/ data science

Navigating the WordPress Multisite database labyrinth

Who is the owner of this blog? You'd think that's an easy question for a multisite administrator to answer. And it is, if you only have a handful of sites. Just visit your dashboard, go to sites, select the site, and click on the number in the users column, then look at the users labeled "administrator" in the list that pops up.

But what if you have over 10,000 sites on your WordPress Multisite platform? (like we do on our legacy UMW Blogs platform)

Surely there's a table in the database that lists the administrators for each blog...

Or so I thought.

Turns out, the information is there, but not at all in a way that is readily accessible to someone trying to list all the owners of all the blogs on the platform. (Let alone ask "Which blogs belong to people who are current students, faculty, or staff at the university?")

I spent the better part of yesterday morning pulling tables and merging them in order to create such a list. On the off chance that someone else administers a mammoth WordPress Multisite instance and wants a straightforward way to list blog owners (and possibly their institutional/company status), I thought I'd write up the process and code I used, in the hopes that it will help someone else.

So here goes...

Which tables?

Our WordPress Multisite has tens of thousands of tables in its database. As I found today, digging through that to find the single table containing post data for a particular blog can be a nightmare. But for site metadata across the system, there are just a few easy-to-find tables you'll need.

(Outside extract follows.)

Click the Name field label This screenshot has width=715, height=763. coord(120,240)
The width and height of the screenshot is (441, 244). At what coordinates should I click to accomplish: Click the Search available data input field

On our platform, they are all in a database called ***_wpmu_global. (Replace the *** with your main MySQL database name.) Even this database has dozens of tables in it, but the ones we need to connect users and the blogs they administer are wp_blogs, wp_users, and wp_usermeta. Using your database admin tool of choice, download these complete tables to your local machine as CSV files. (Watch out that your database admin tool -- in my case MySQL Workbench for Windows and Linux -- doesn't limit your download to, say, the first 1000 rows. You need the whole thing.)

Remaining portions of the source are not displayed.